El Sistema Nacional de Contralorías de Servicios (SNCS) tiene más funciones que herramientas para cumplirlas, dice un reportaje publicado por este diario el 24 de julio. La definición es lapidaria y retrata la ineficacia de un mecanismo creado en 1993 con la promesa de brindar respuesta a los ciudadanos frustrados por los desencuentros con la burocracia, tan comunes que casi ningún costarricense ha dejado de experimentarlos.
Solo 94 de las 230 instituciones donde debería operar una contraloría de servicios ofrecen a los usuarios la posibilidad de plantear sus quejas en una ventanilla especializada. Allí donde existen, funcionan sin la supervisión encargada por ley al SNCS, adscrito al Ministerio de Planificación, pero carente de los medios necesarios para revisar la labor de las contralorías.
En consecuencia, el reportaje, de nuevo con claridad en las definiciones, acusa al Estado de padecer “sordera”. Esa discapacidad auditiva institucional tiene consecuencias. El Estado costarricense reparte derechos a diestra y siniestra, a menudo bajo impulso de motivaciones politiqueras entronizadas en el quehacer legislativo. Pocas veces los diputados se preocupan por fijar las fuentes de financiamiento de esos derechos y se quedan en el papel. El resultado son los reclamos y una creciente tensión entre el Estado y el ciudadano.
Las contralorías de servicios debieron ser un instrumento para aliviar esas tensiones y asegurar el cumplimiento allí donde es posible, ya que, lamentablemente, en demasiados casos no hay alternativa al incumplimiento. En otras palabras, el mecanismo debió ser útil para armonizar las relaciones entre los ciudadanos y las instituciones públicas. El Estado está urgido de semejante servicio.

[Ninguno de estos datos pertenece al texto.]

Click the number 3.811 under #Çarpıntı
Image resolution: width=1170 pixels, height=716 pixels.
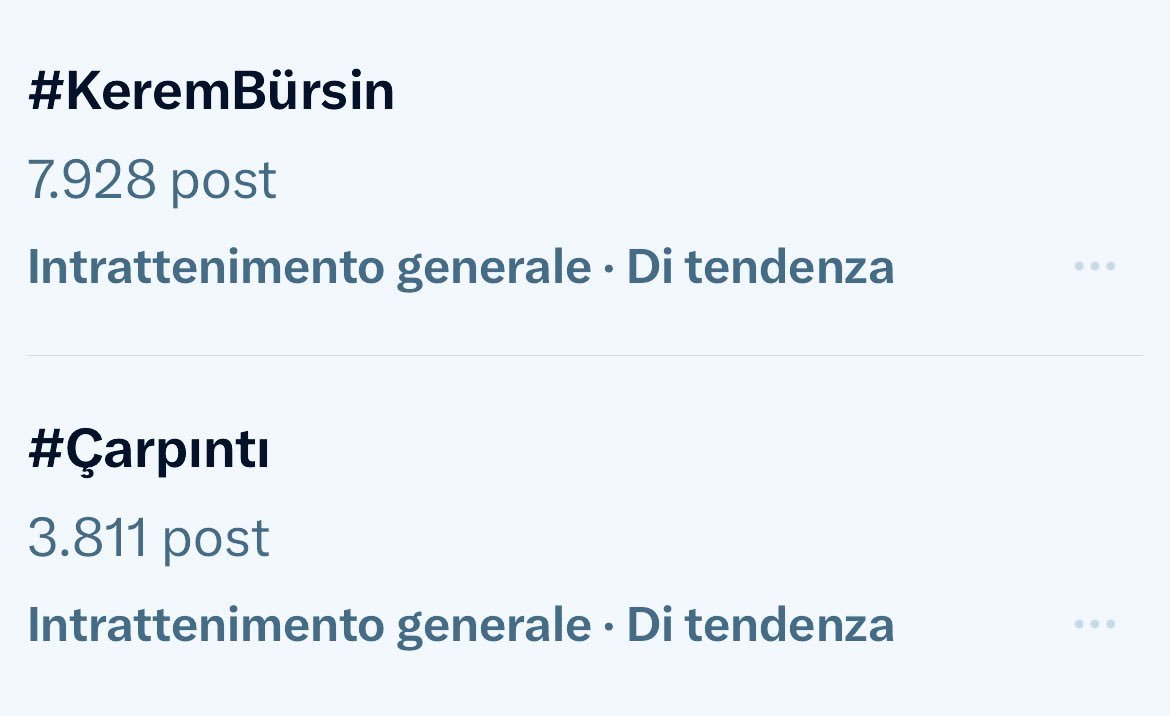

Las contralorías existen para atender quejas, informes de maltrato al usuario y de mala calidad del servicio. Todas las instituciones dedicadas a la prestación de bienes y servicios están obligadas a crearlas y financiarlas. El SNCS está encargado de asegurar su funcionamiento. Nada de eso se cumple en la mayor parte de la administración pública y, en un amplio sector, se cumple a medias.
Los jerarcas de las instituciones donde hay contralorías, maquillan las cifras hasta el límite de la torpeza. Una entidad con millones de usuarios informa haber recibido solo 5.000 quejas, dice Adela Chaverri, directora del SNCS. En otros casos, las cifras son sospechosas porque cierran en números redondos, como 100 ó 500. El “maquillaje” de los resultados y hasta la supresión de los informes por orden del jerarca son parte de la experiencia de Chaverri al frente del sistema. Si el Estado no es sordo, o su sordera es parcial, pierde toda habilidad para escuchar poniéndose deliberadamente las manos sobre los oídos.

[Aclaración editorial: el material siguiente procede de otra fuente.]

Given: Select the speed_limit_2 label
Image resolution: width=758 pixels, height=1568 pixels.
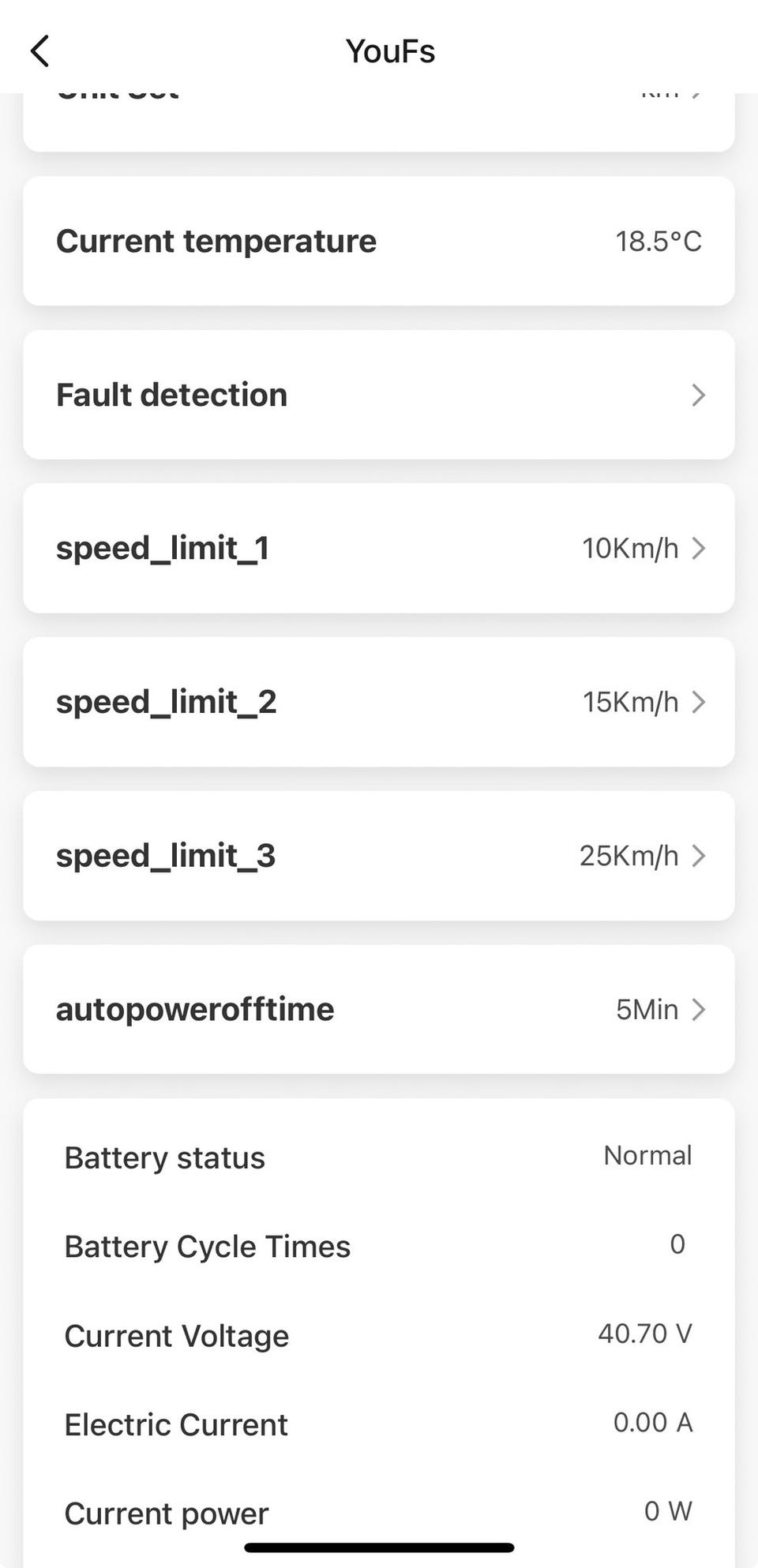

Chaverri cuestiona la dependencia directa del jerarca y plantea la posibilidad de un mecanismo con mayor autonomía. Además, es posible que el planteamiento del sistema haya sido demasiado ambicioso desde el inicio. No todas las entidades públicas que ofrecen bienes y servicios necesitan su propia contraloría. Las más pequeñas podrían ser reunidas en una sola ventanilla y solo las mayores, como la Caja Costarricense de Seguro Social, deberían abrir la propia.

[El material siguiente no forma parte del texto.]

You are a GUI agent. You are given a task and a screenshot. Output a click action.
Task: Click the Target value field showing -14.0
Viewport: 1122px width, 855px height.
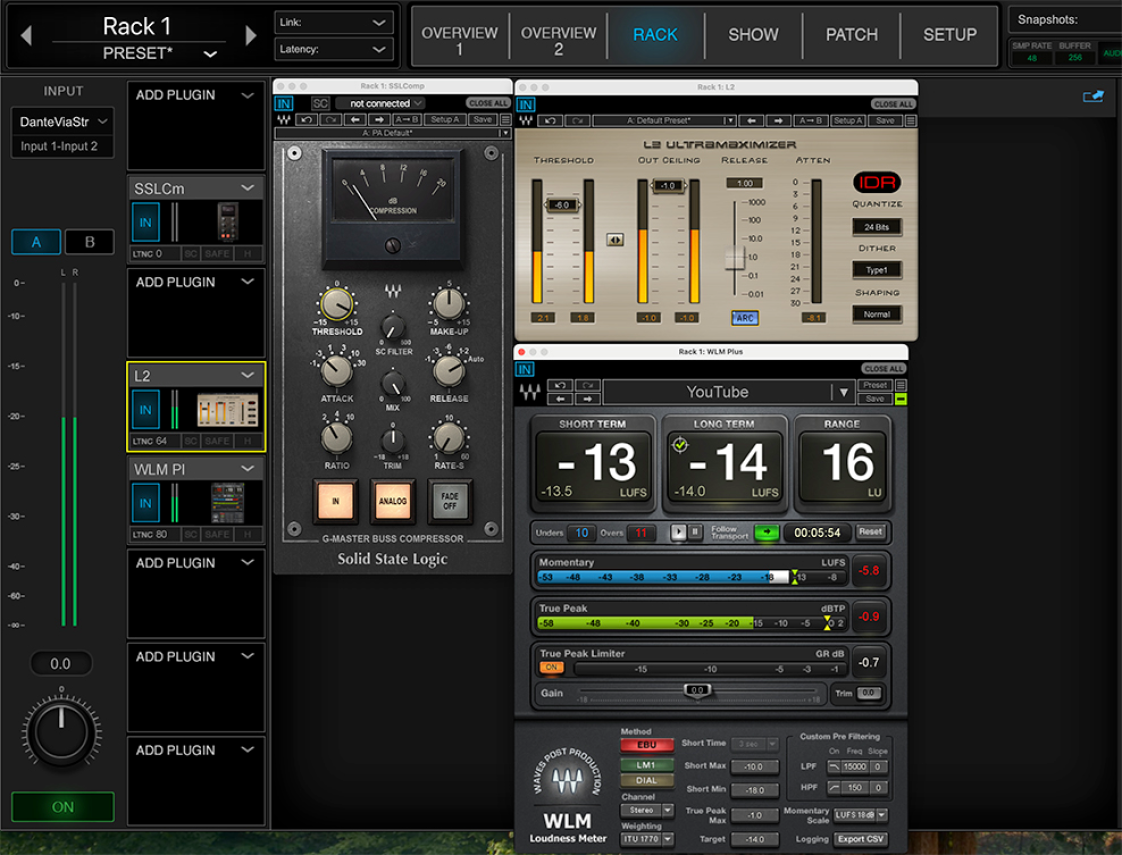pyautogui.click(x=755, y=840)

La experiencia con el sistema es larga. Este año cumple su segunda década de existencia y los ajustes requeridos deben ser, a estas alturas, obvios para quienes se han dedicado a la difícil tarea encomendada por ley al SNCS, de nuevo sin prever los recursos necesarios. Lo importante es rescatar la idea, porque la insatisfacción ciudadana debe ser enfrentada en la fuente misma de la frustración, en beneficio del sistema democrático y de la traída y llevada gobernabilidad.